Citation: Fu T, Ling J, Zhao H, Lin K, Deng Y, Zhang M, et al. (2025) Comparative association between NAFLD and MAFLD with cardiovascular events and mortality: Evidence from observational studies. PLoS One 20(6): e0312650. https://doi.org/10.1371/journal.pone.0312650
Editor: Anna Di Sessa,, Universita degli Studi della Campania Luigi Vanvitelli Scuola di Medicina e Chirurgia, ITALY
Received: October 14, 2024; Accepted: May 6, 2025; Published: June 13, 2025
Copyright: © 2025 Fu et al.

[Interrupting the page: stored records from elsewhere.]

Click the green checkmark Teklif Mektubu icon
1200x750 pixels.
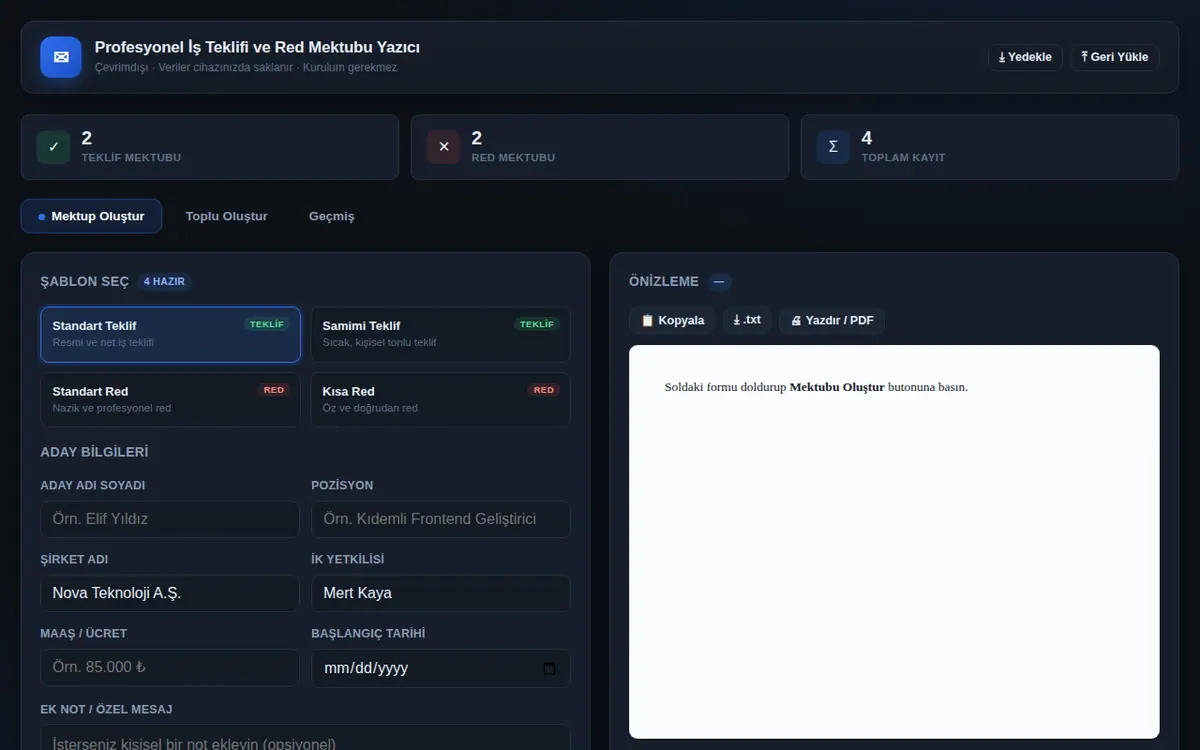[53, 147]
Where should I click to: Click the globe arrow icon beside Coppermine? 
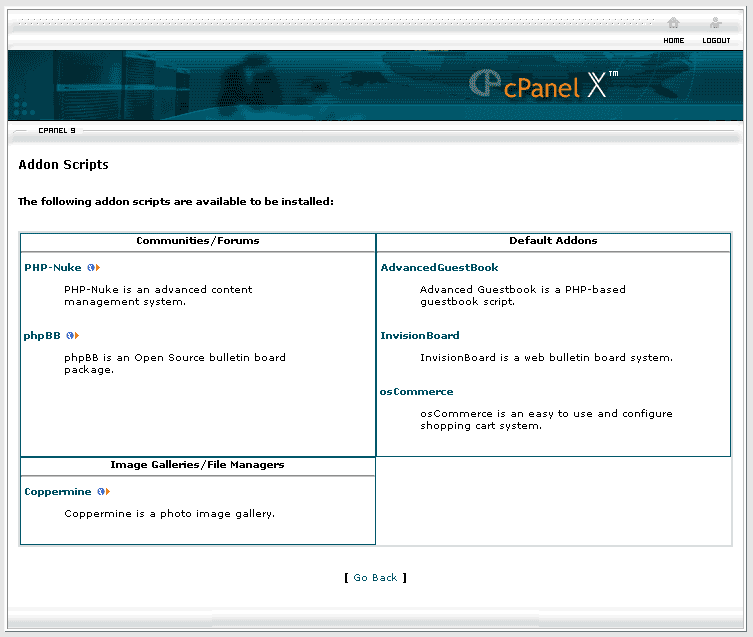[x=103, y=492]
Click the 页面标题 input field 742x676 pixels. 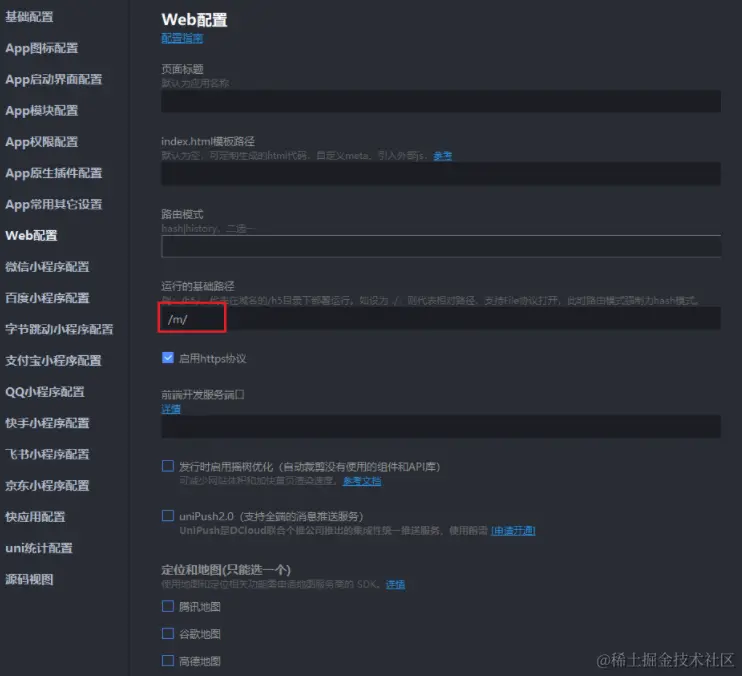click(441, 101)
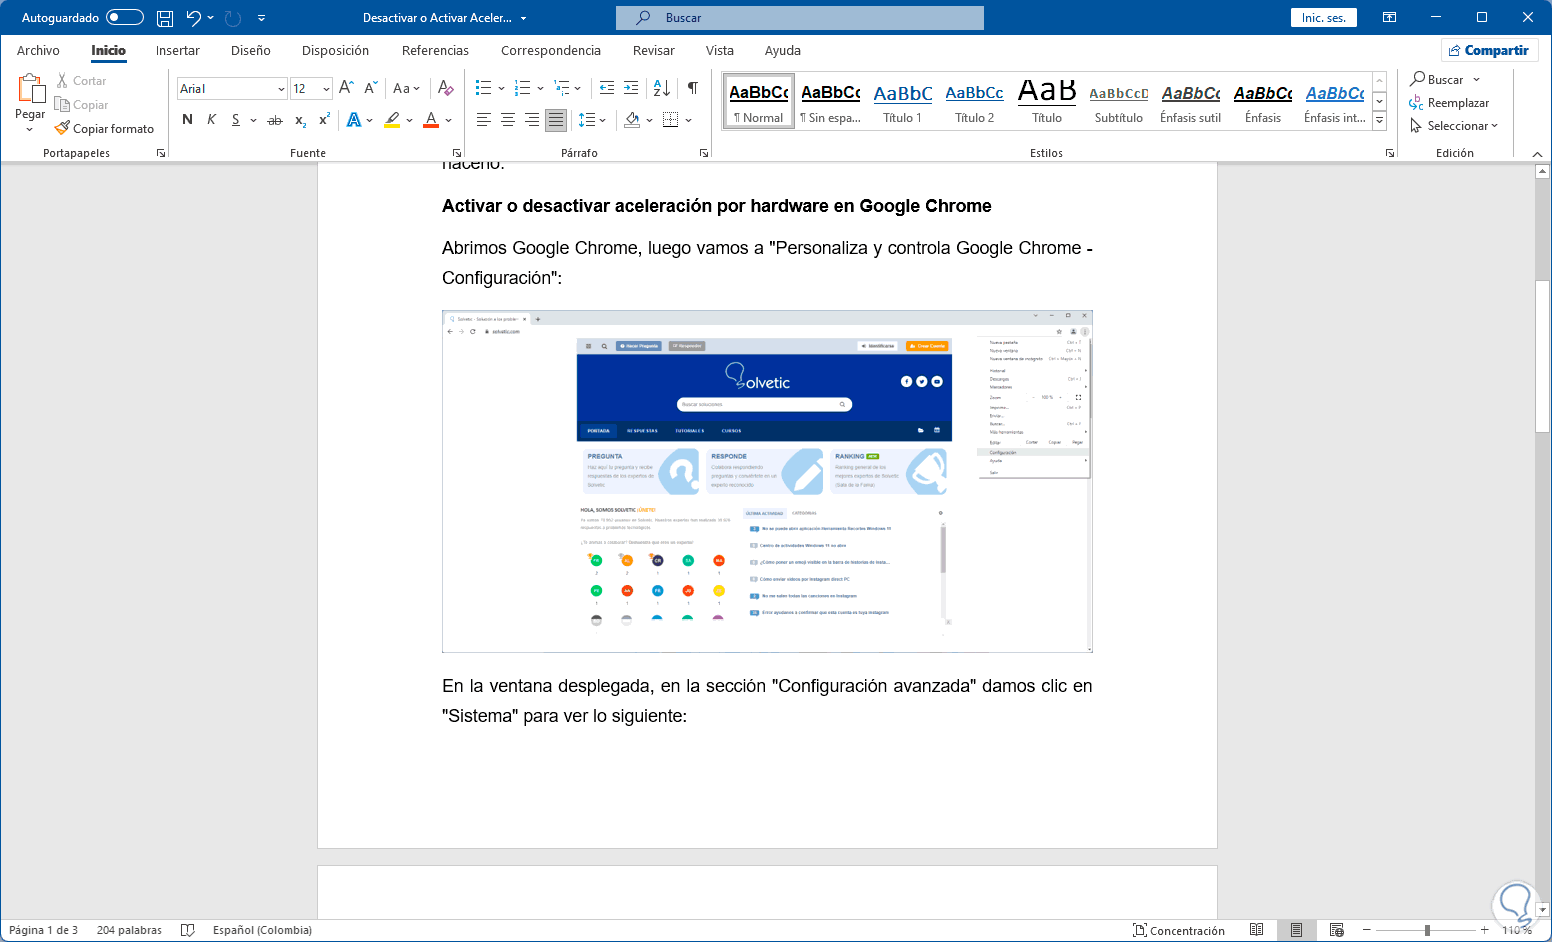Click the zoom slider handle
This screenshot has width=1552, height=942.
pyautogui.click(x=1427, y=930)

This is an open access article distributed under the terms of the Creative Commons Attribution License, which permits unrestricted use, distribution, and reproduction in any medium, provided the original author and source are credited.
Data Availability: All relevant data are within the manuscript and its Supporting Information files.
Funding: Natural Science Foundation of Guangzhou [No.202201011395 to X.L] The funders had no role in study design, data collection and analysis, decision to publish, and preparation of the manuscript.
Competing interests: The authors have declared that no competing interests exist.
Abbreviations: CIs, confidence intervals; RR, relative risk; HR, hazard ratio; OR, odds ratio; NOS, Newcastle‒Ottawa Scale; NAFLD, nonalcoholic fatty liver disease; MAFLD, metabolic dysfunction-associated fatty liver disease; CVD, cardiovascular disease
Introduction
Nonalcoholic fatty liver disease (NAFLD) is a liver problem that affects individuals with little to no alcohol consumption. Its global prevalence in adults is approximately 25% [1]. In recent years, NAFLD has become one of the most common chronic liver diseases, and it leads to liver cancer and cirrhosis [2]. In 2017, there were 2.14 million liver-related deaths, representing an 11.4% increase since 2012 [3]. Patients with NAFLD often present with an abnormal buildup of fat in their liver tissue, exceeding normal levels. Currently, no specific medications are available to treat NAFLD. Two major types of tests used to diagnose NAFLD are blood tests and imaging tests to visualize the appearance of the liver, such as computed tomographic scans, ultrasound, and magnetic resonance imaging. In recent years, more advanced tests that quantify the amount of fat in the liver, such as transient elastography, have been proposed. During diagnosis, other potential causes of liver disease or steatosis must be excluded [4]. Nevertheless, although the presence of metabolic risk factors is strongly associated with NAFLD, the diagnosis of NAFLD itself does not strictly depend on the presence of these factors [5].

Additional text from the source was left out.